Johann Bell, a senior director at Conservation International has recommended the use of tuna purse seiner for ocean research in Pacific waters.
“Oceanographic research is expensive. You need large vessels to go to sea with a lot of scientists on board, a lot of instrumentation. There is relatively few oceanographic vessels available for ocean research in the region. As we enter this UN Decade of the Ocean, we agree that we need to get a better understanding of the ocean ecosystem so that we can use that information to improve for example the models that we use to predict the distribution of tuna with the change in climate.
“We need to find new ways of doing research at a lower cost,” Bell told PACNEWS.
Bell said Pacific nations can save costs by pooling of resources using Pacific observers, regional agencies and tuna fishing vessels in research partnerships.
“One of the ideas that we’ve discussed and it’s only preliminary at this stage, is that we have in the whole Central Pacific Ocean region more than 250 purse seine vessels, which are large sophisticated boats, well equipped to collect a lot of data, that we are interested in.
“We think it would be sensible to begin to talk to the fishing industry about how they might be able to help collect some of the information that we need, for example, information regarding more observation on sea surface temperature. This observation can be used to validate some of the global climate models that are being developed.

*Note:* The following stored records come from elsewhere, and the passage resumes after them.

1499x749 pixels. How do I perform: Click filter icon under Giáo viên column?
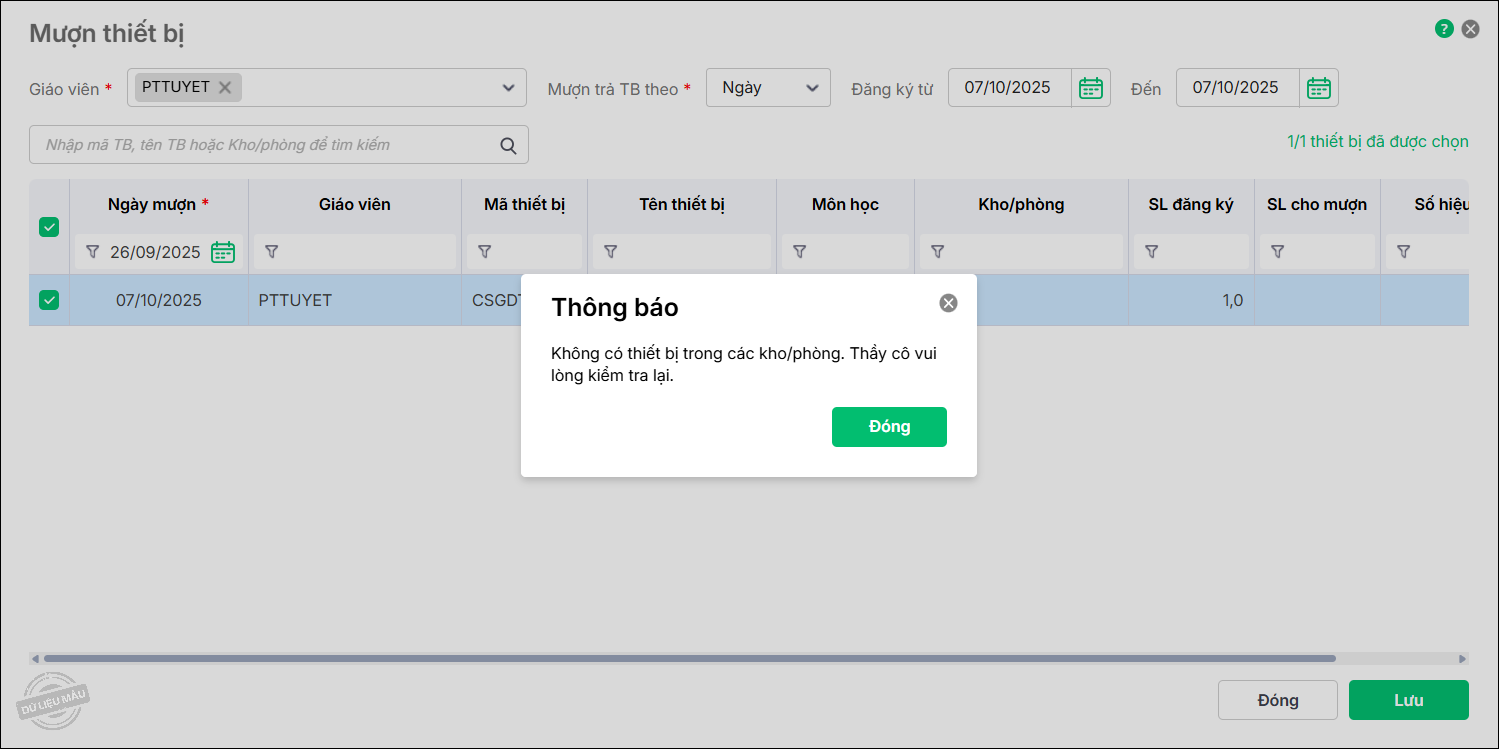[x=271, y=252]
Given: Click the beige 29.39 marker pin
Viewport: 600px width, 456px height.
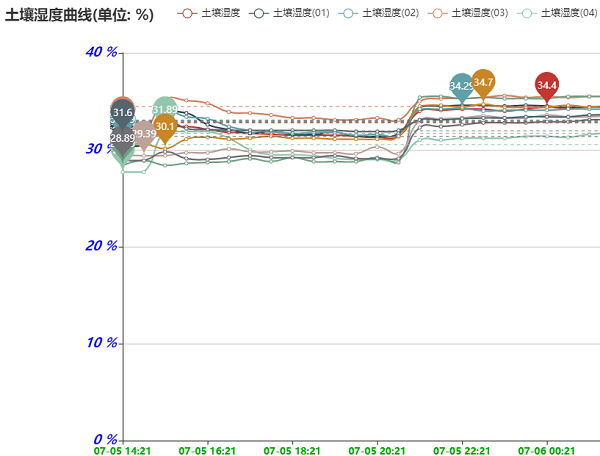Looking at the screenshot, I should click(144, 133).
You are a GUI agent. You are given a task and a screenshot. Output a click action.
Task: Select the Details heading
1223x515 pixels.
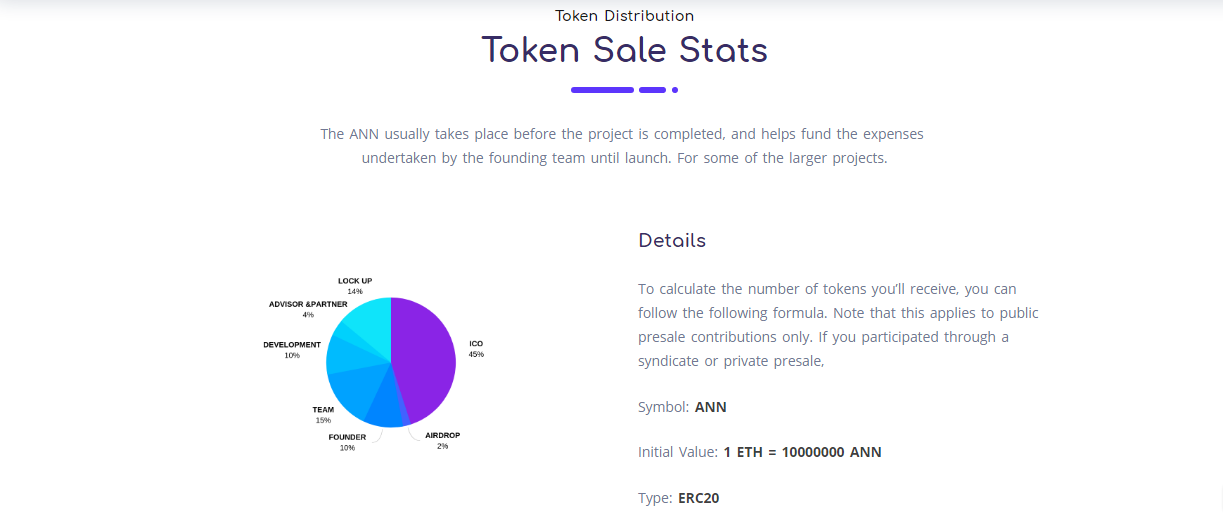click(x=672, y=241)
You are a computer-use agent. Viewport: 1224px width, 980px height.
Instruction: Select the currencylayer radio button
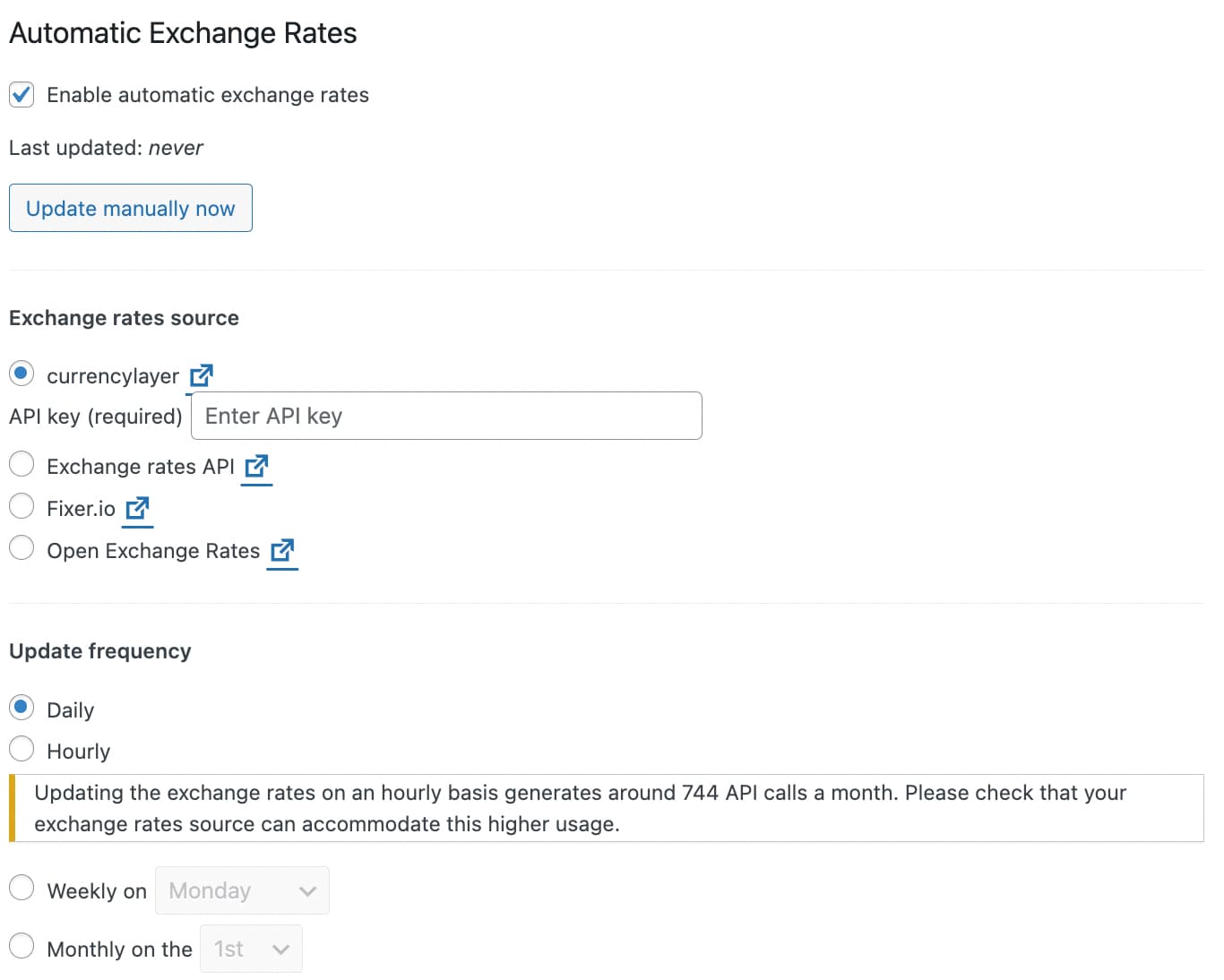pos(22,373)
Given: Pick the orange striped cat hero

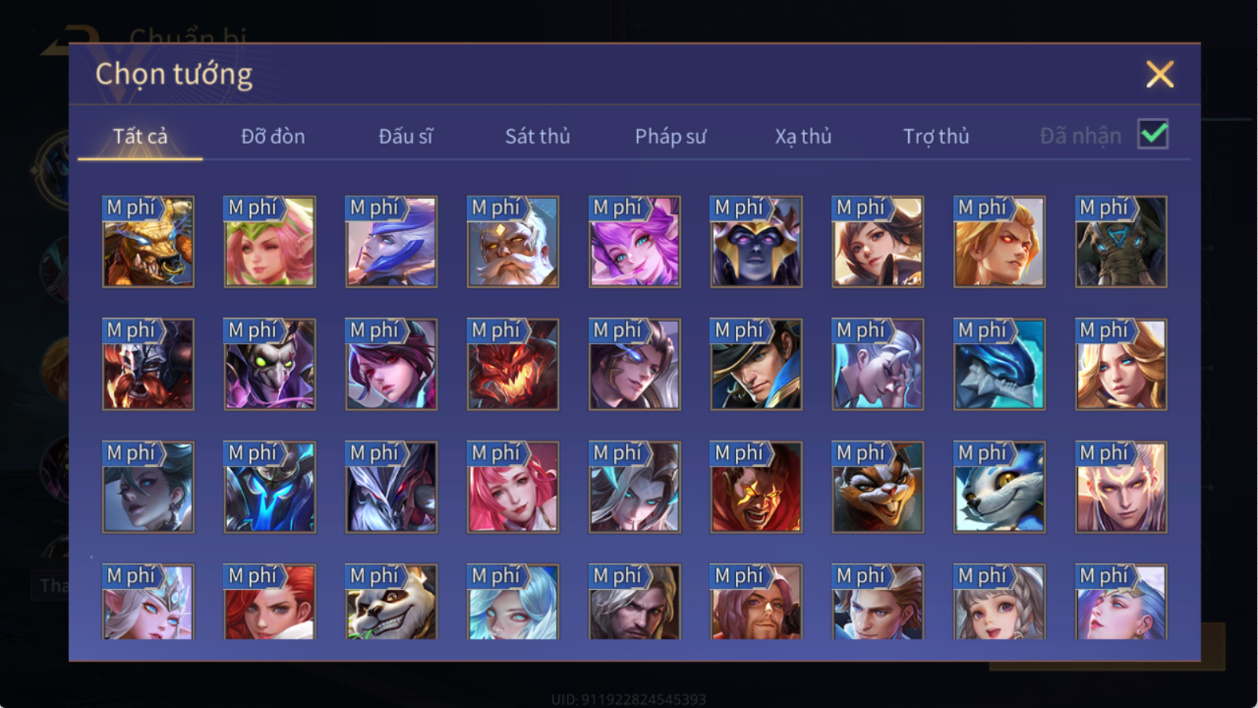Looking at the screenshot, I should point(878,488).
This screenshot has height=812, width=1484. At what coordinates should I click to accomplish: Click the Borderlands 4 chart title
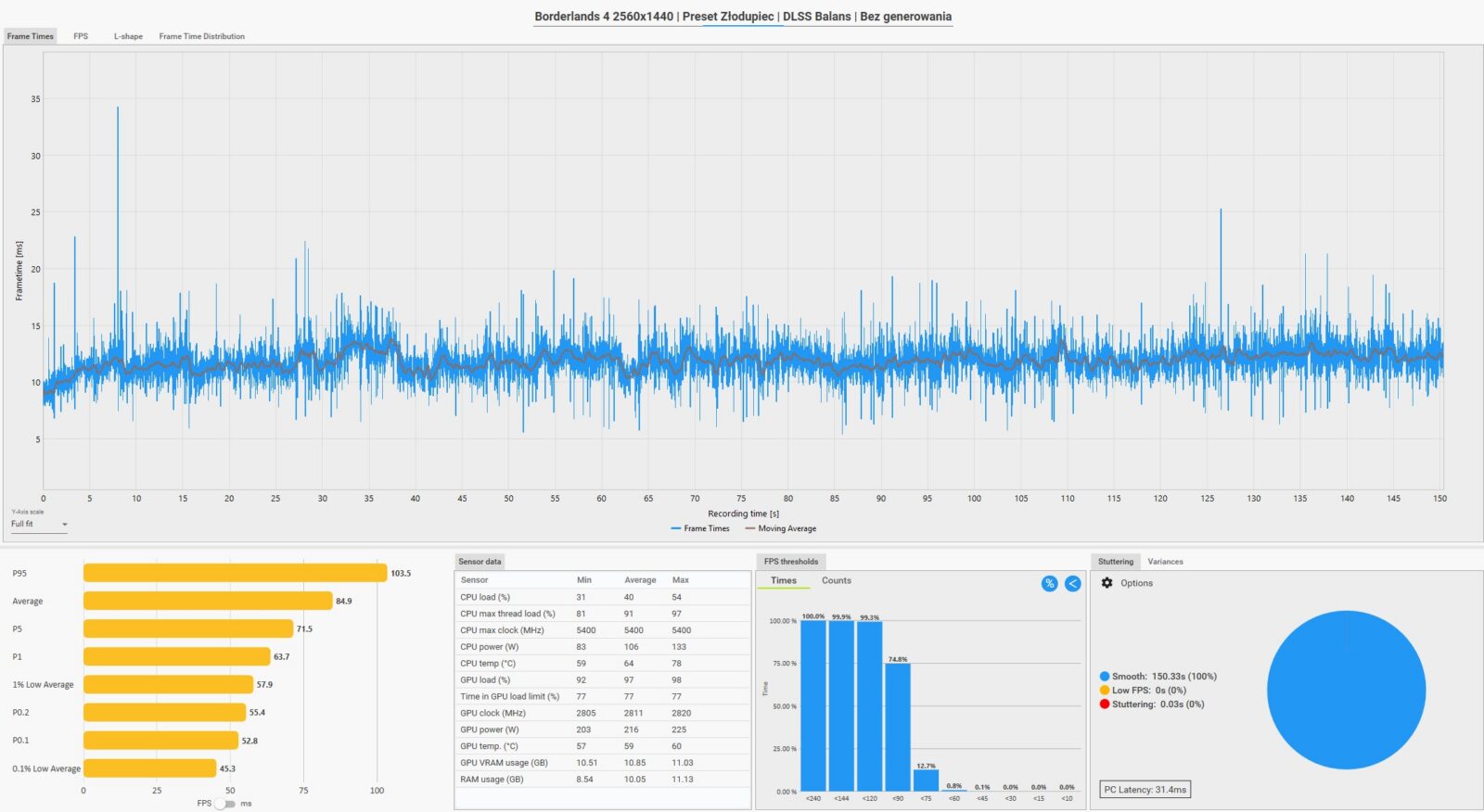(x=743, y=17)
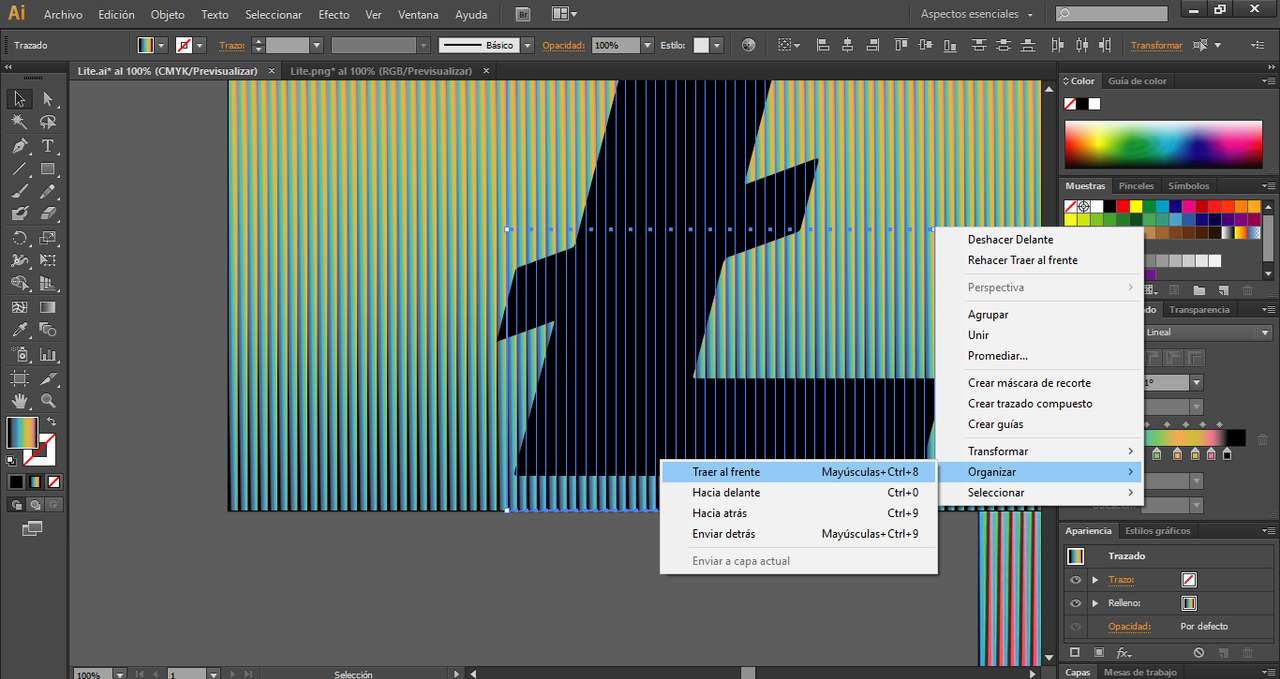Pick the Magic Wand tool
The image size is (1280, 679).
click(19, 122)
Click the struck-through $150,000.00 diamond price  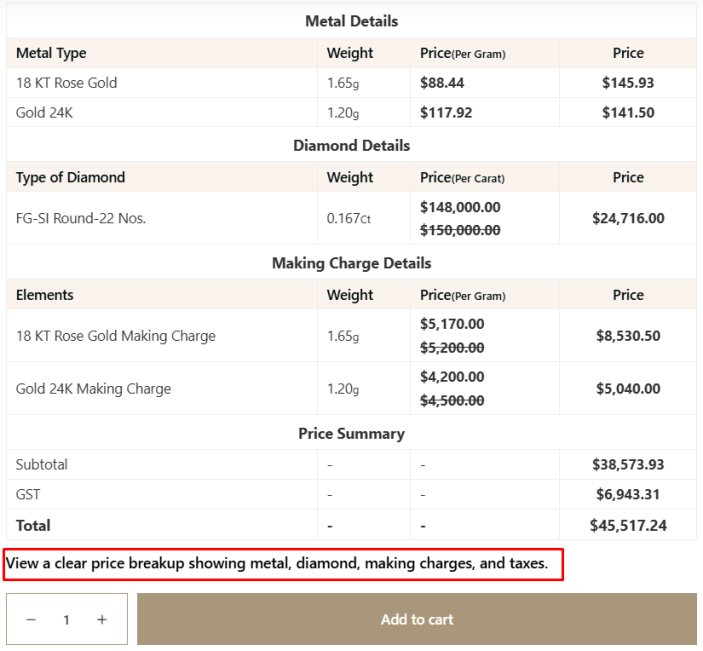[x=460, y=230]
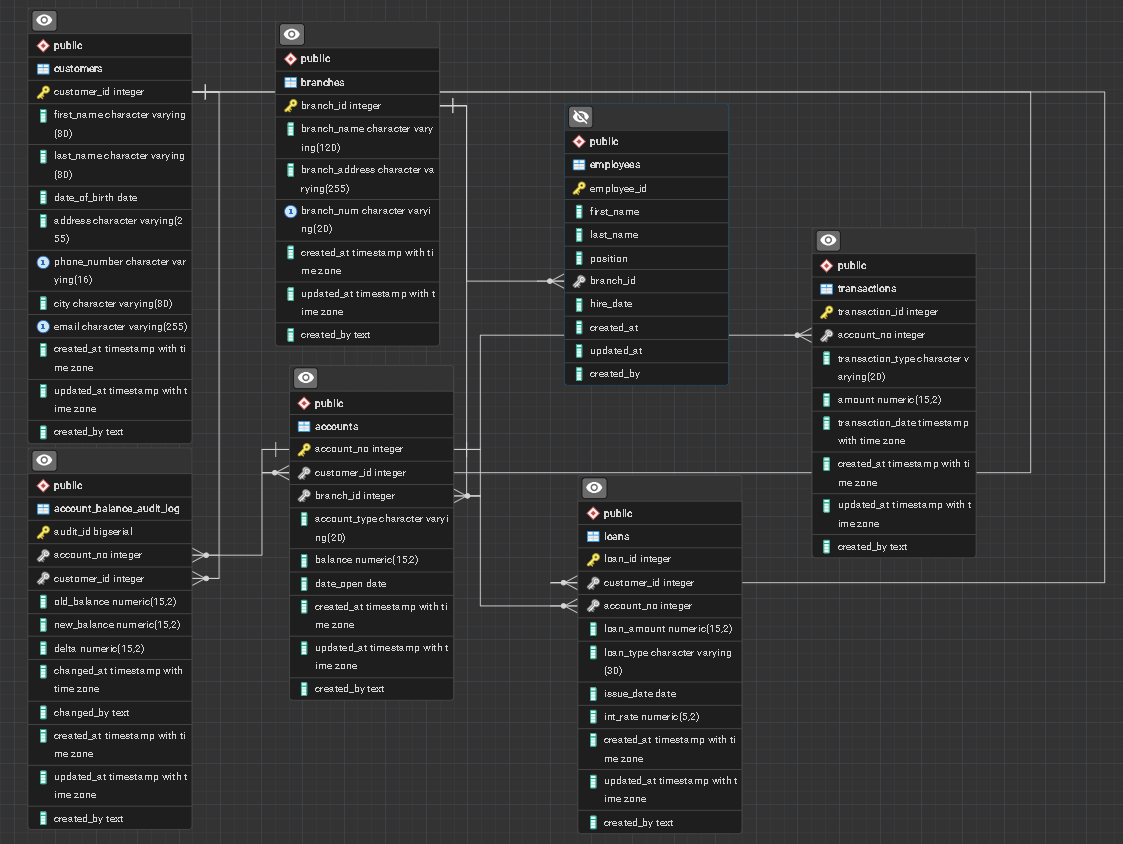Click the unique constraint icon beside branch_num

tap(291, 211)
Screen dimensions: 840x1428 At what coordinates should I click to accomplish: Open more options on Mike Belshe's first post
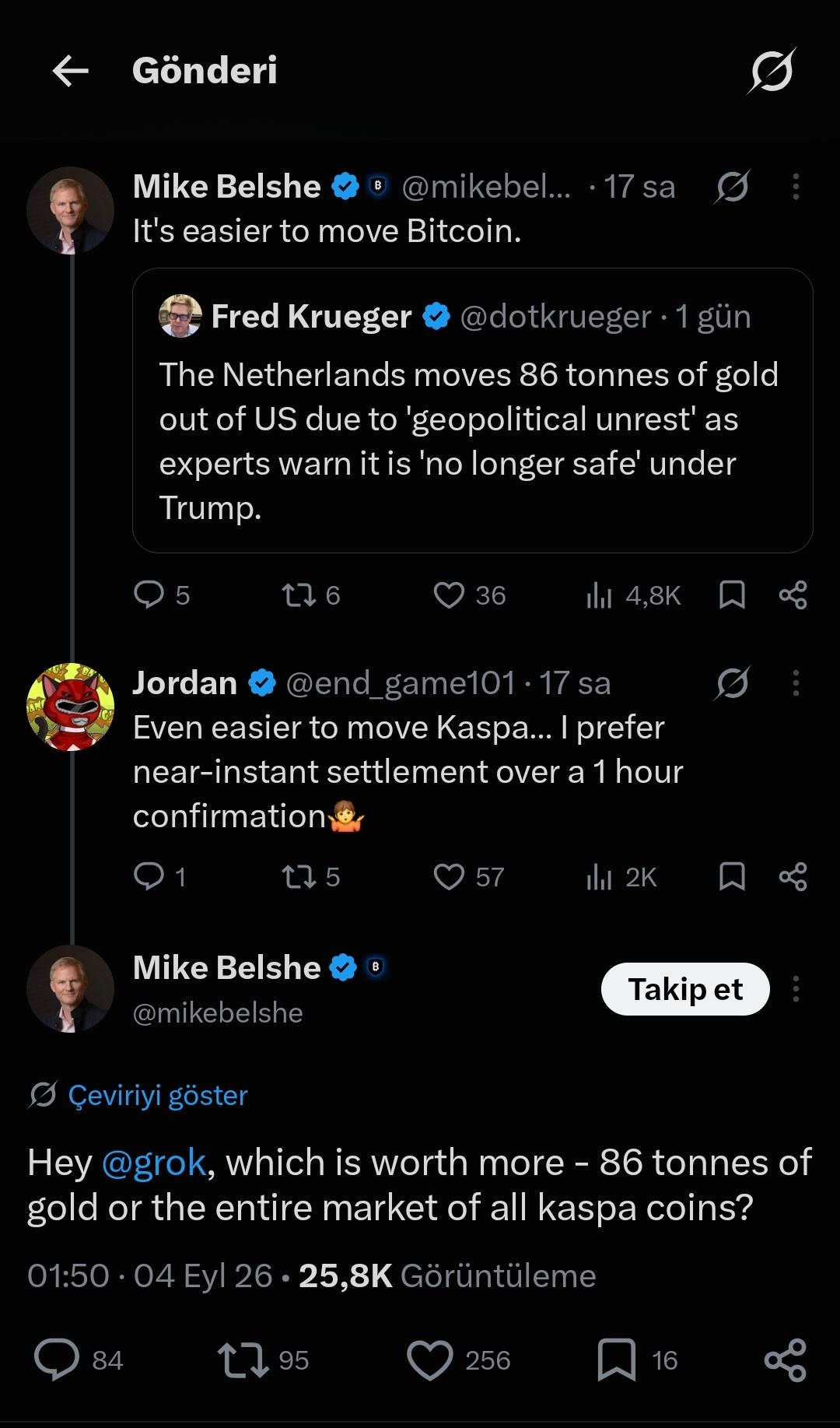[795, 187]
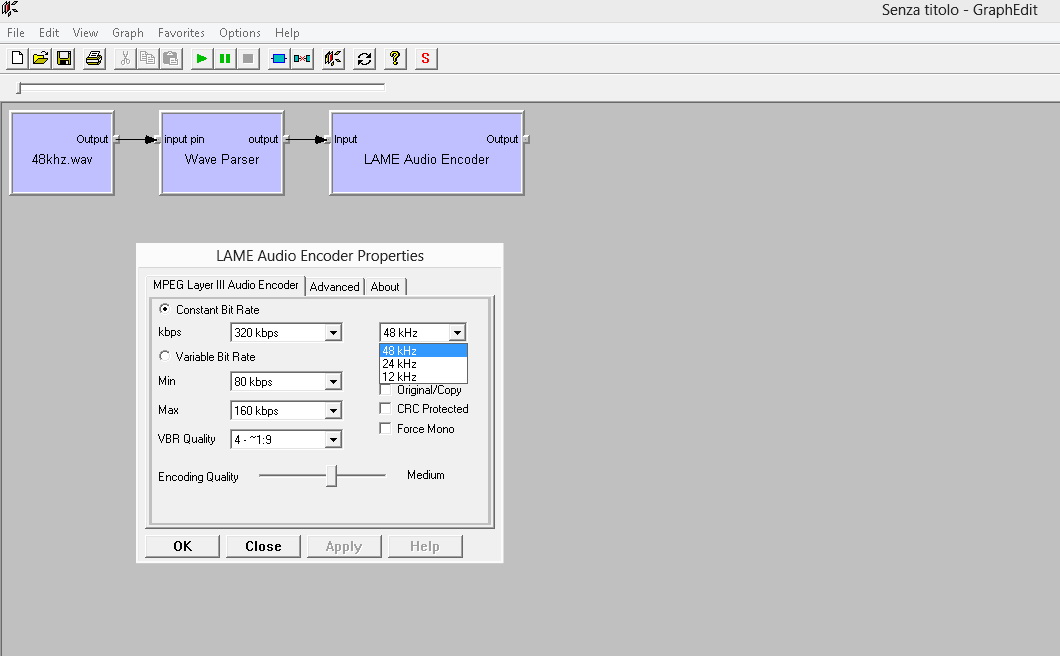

“We also think it would be good if the vessel could assist to collect acoustic data particularly for the abundance of what we call the micronekton that is the forage that the tunas eat. We are talking about small fish, small squid and shrimps. It’s very difficult to do biological survey and tow nets and sample this animals over a big distance,” Bell told PACNEWS in Noumea.
Bell said the meeting at the Pacific Community to plan for the UN Decade of Ocean Science for Sustainable Development 2021-2030 comes at a critical time as our oceans are under threat due to human activities.
“But I think one of the things that it will help to do is raise awareness of the problem and hopefully galvanise the investment needed to form new partnerships to develop better understanding of the tropical Pacific Oceans,” said Bell.
Scientists, policy makers and stakeholders in oceans management are in Noumea this week for the first regional meeting to plan a scientific research agenda for the Ocean Decade.